# The problem
For the entries presented below, indicate the number of lines that include the word "width", adding nothing else.

*** The data Section Begins ***

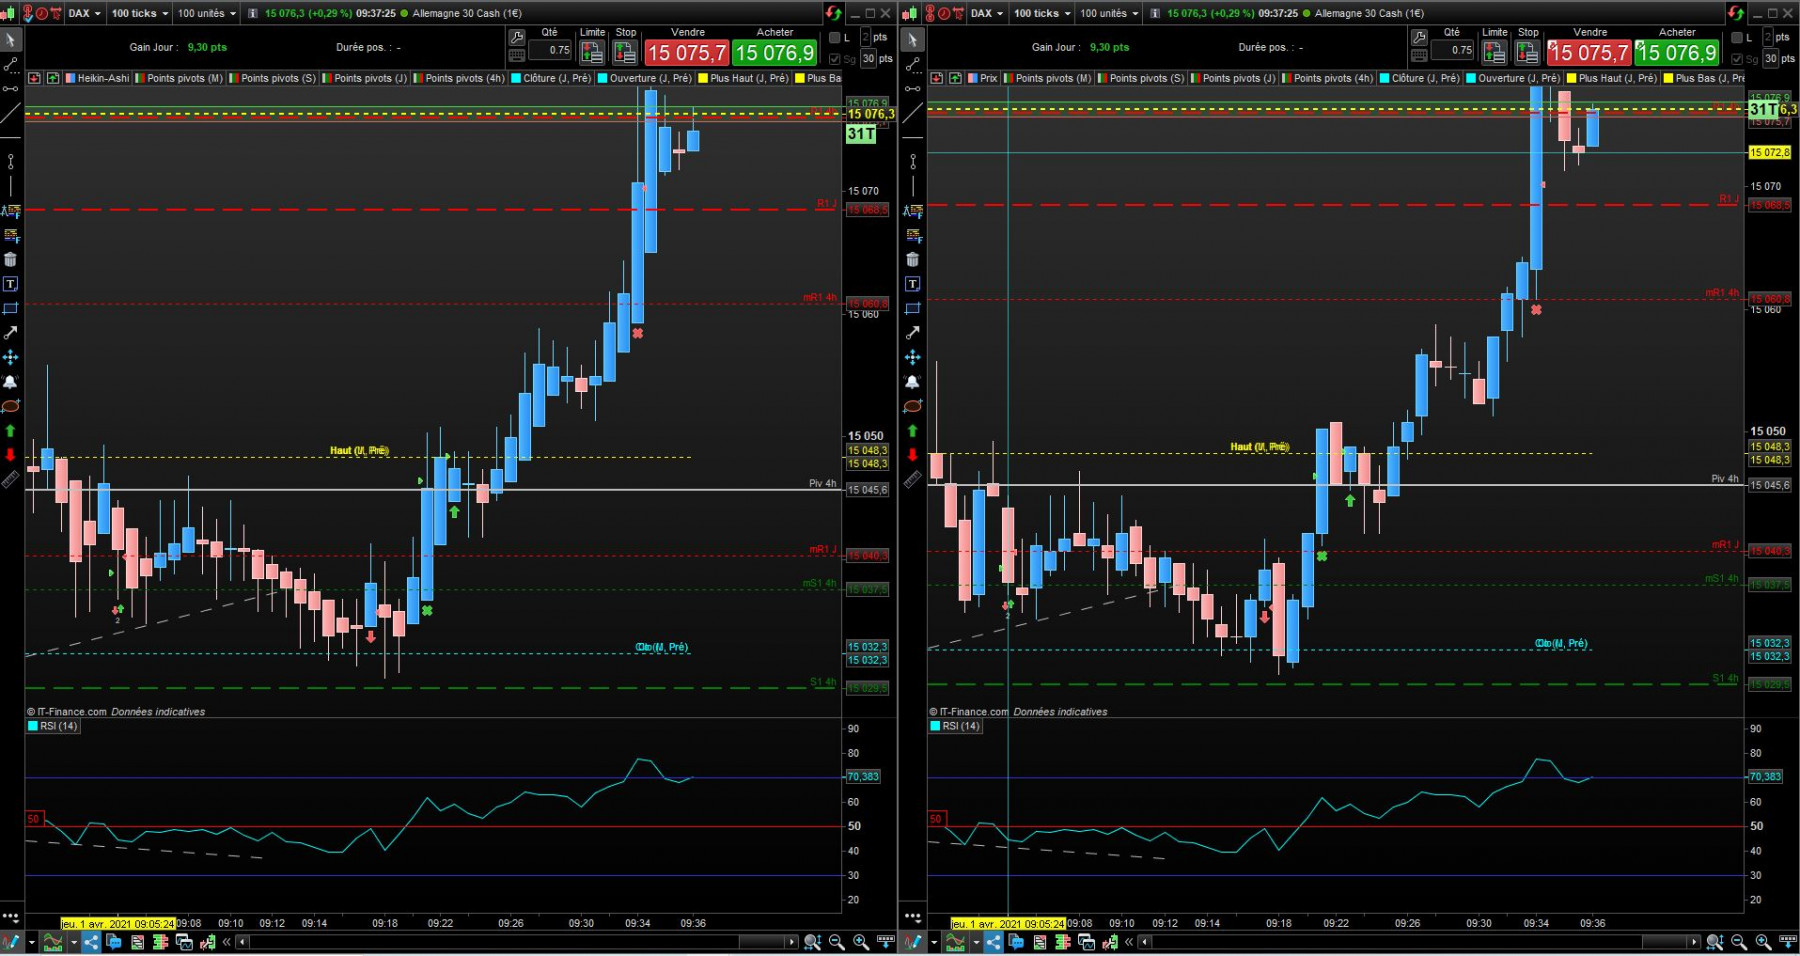Select the Heikin-Ashi indicator label
Screen dimensions: 1800x956
click(103, 78)
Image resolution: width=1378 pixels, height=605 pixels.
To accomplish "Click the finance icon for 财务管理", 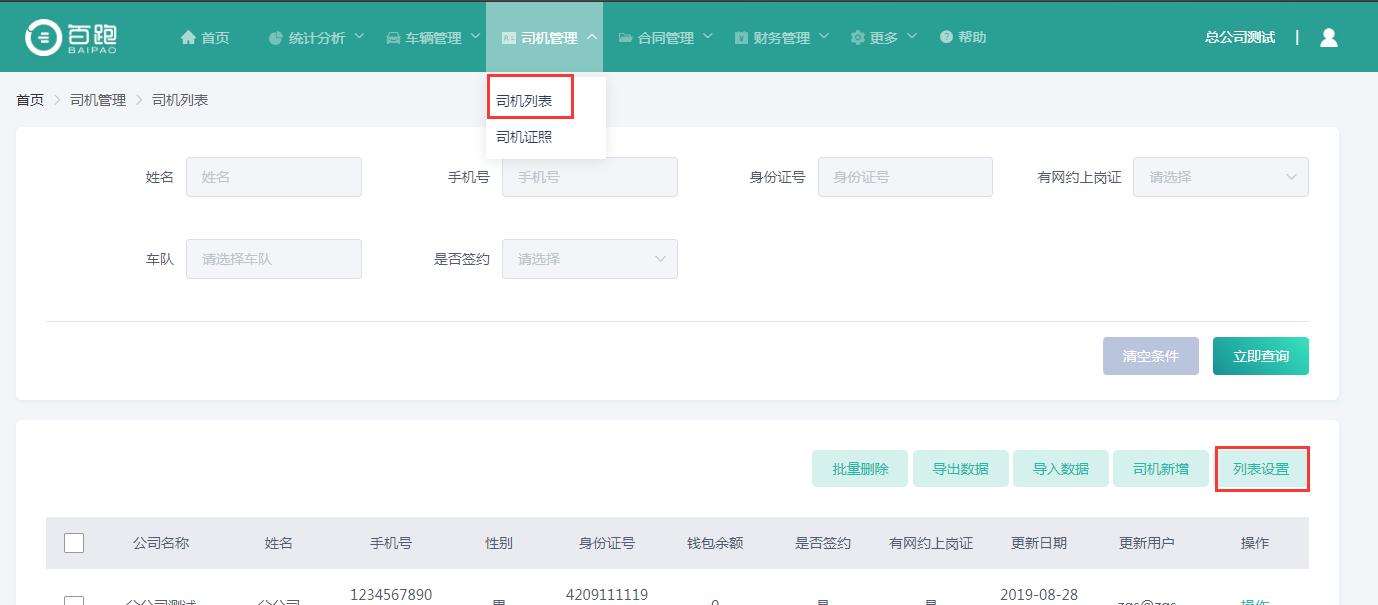I will (741, 38).
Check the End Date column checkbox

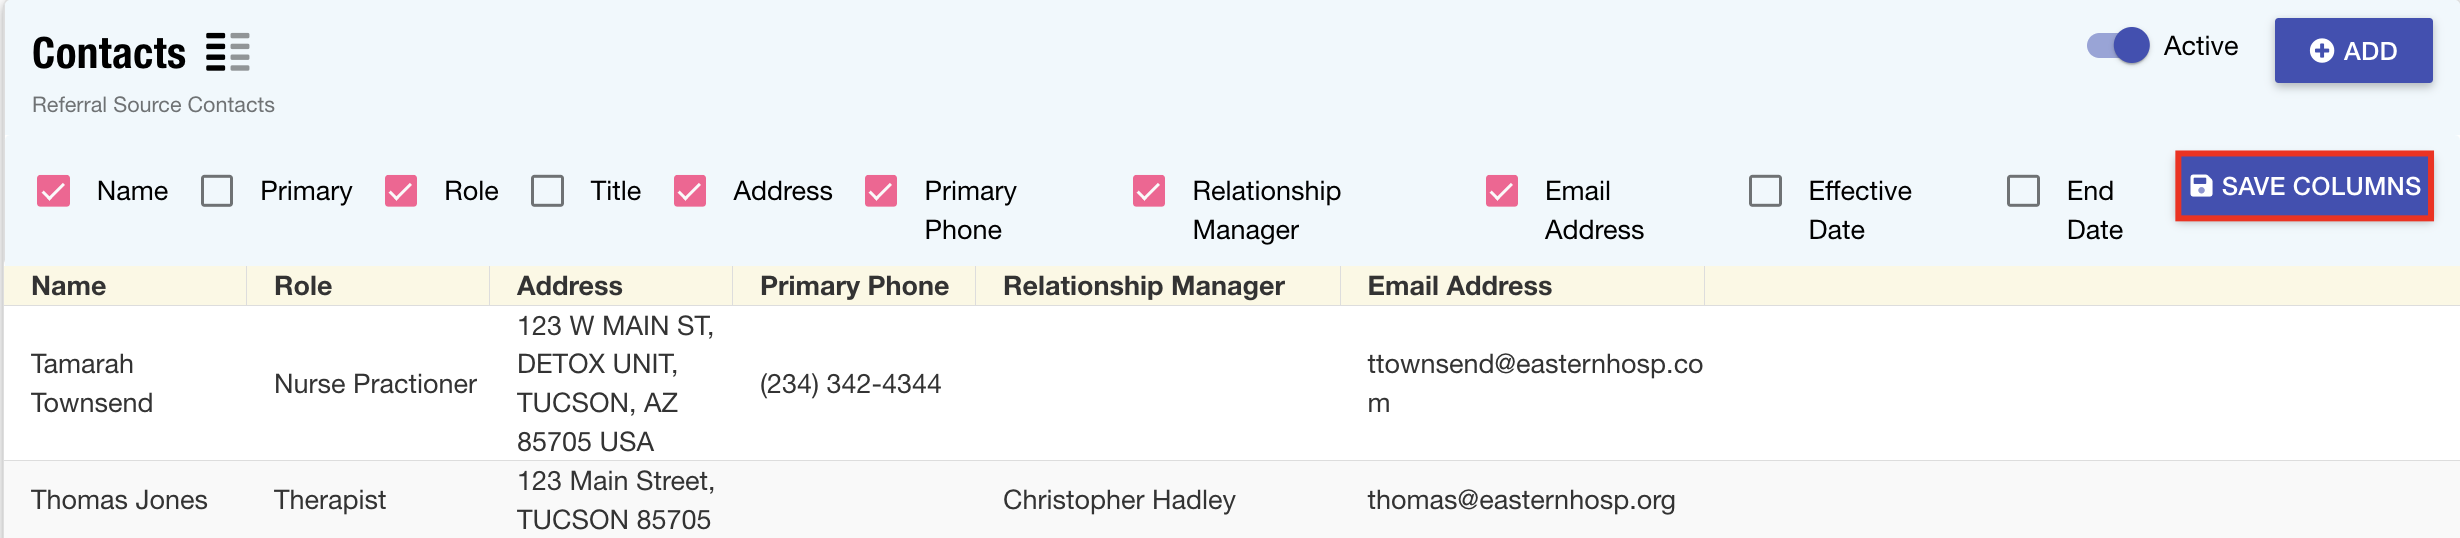2023,191
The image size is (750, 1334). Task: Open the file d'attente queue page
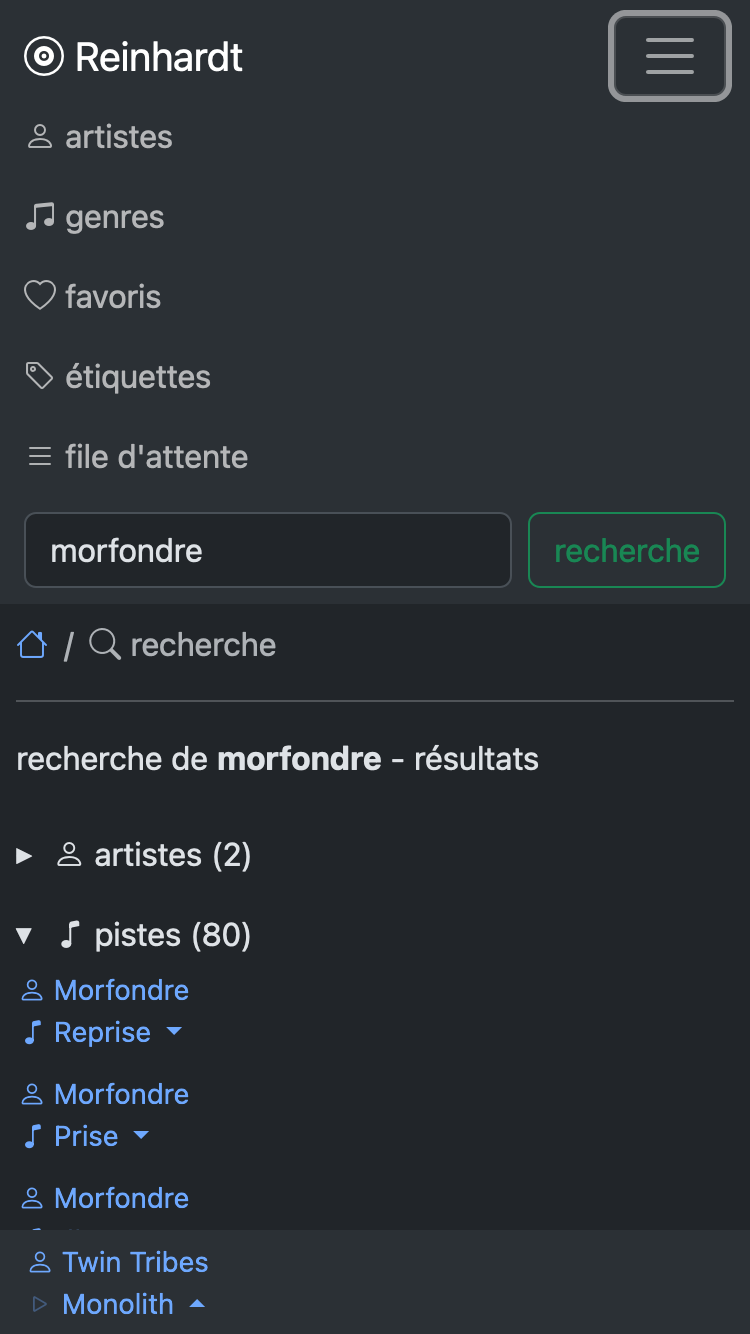pos(156,457)
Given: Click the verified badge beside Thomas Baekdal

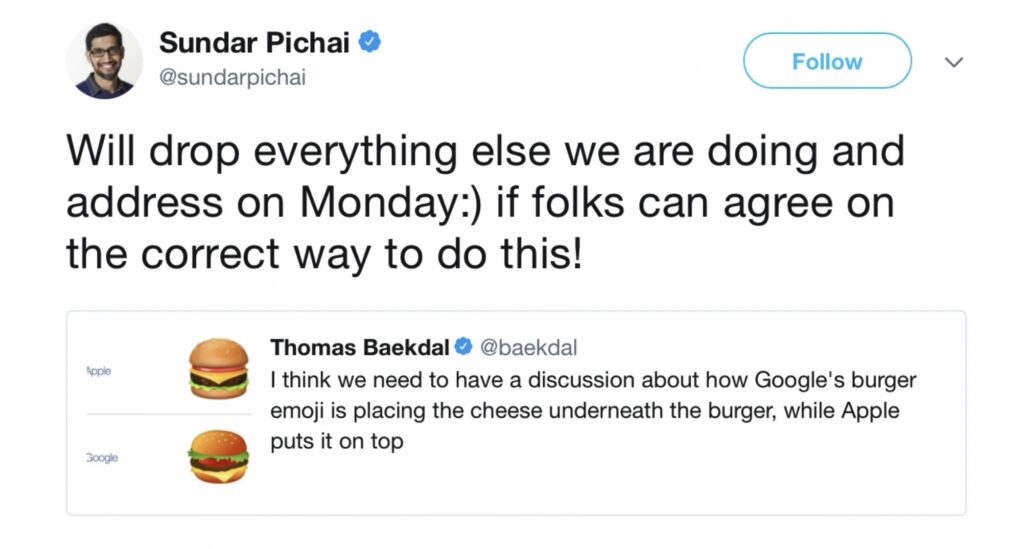Looking at the screenshot, I should point(463,347).
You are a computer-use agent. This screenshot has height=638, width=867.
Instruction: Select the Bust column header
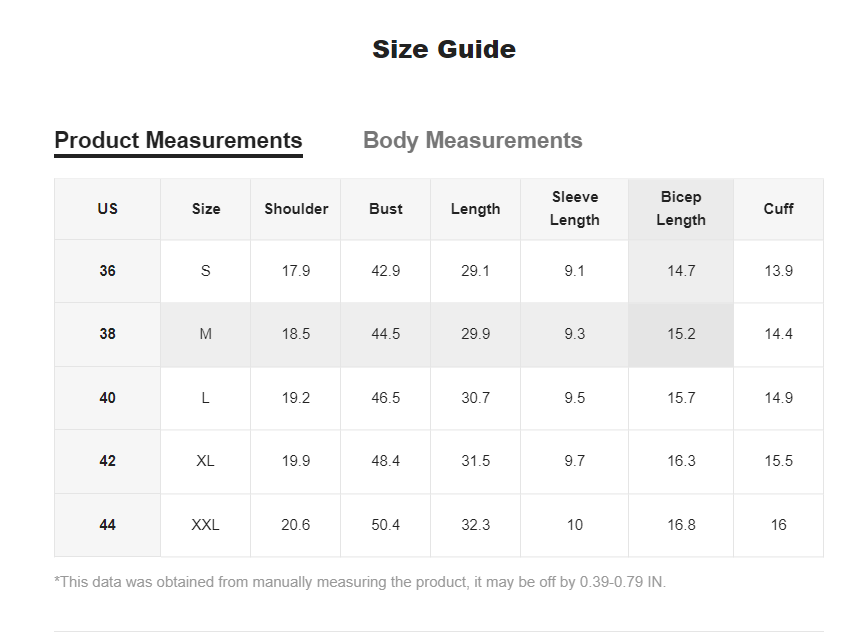385,209
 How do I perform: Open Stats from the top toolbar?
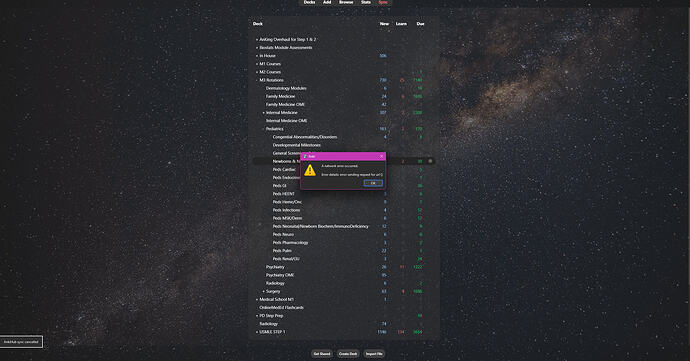pyautogui.click(x=366, y=2)
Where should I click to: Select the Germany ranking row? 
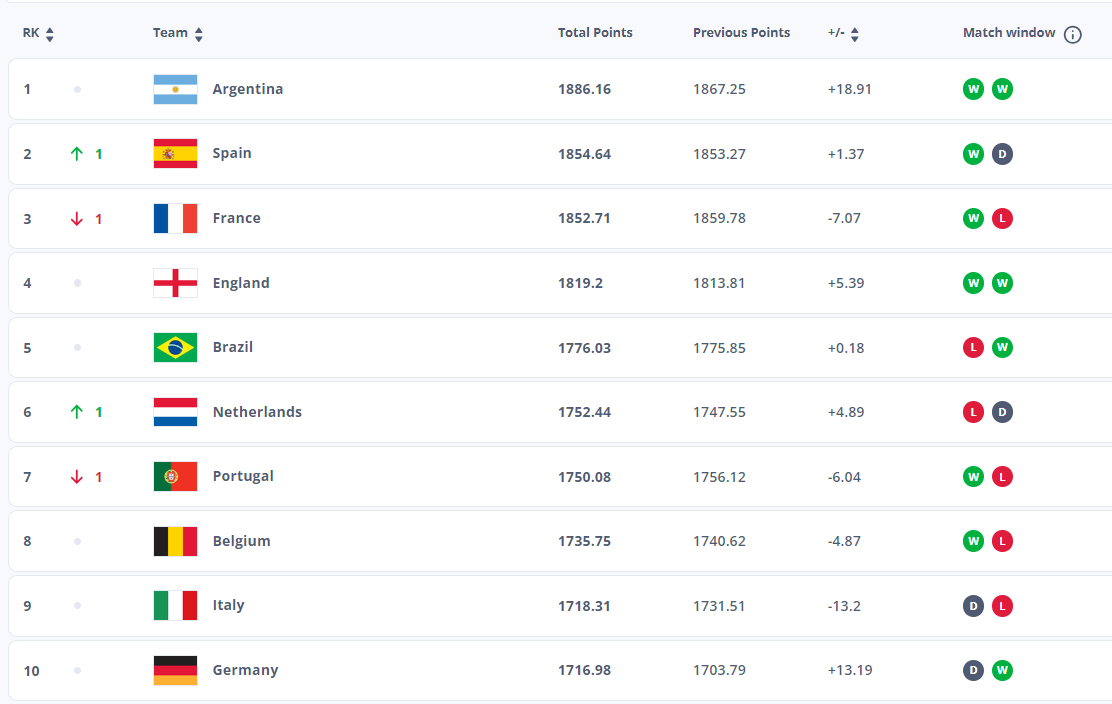click(x=560, y=670)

*** The data Section Ends ***

# Exercise answer
2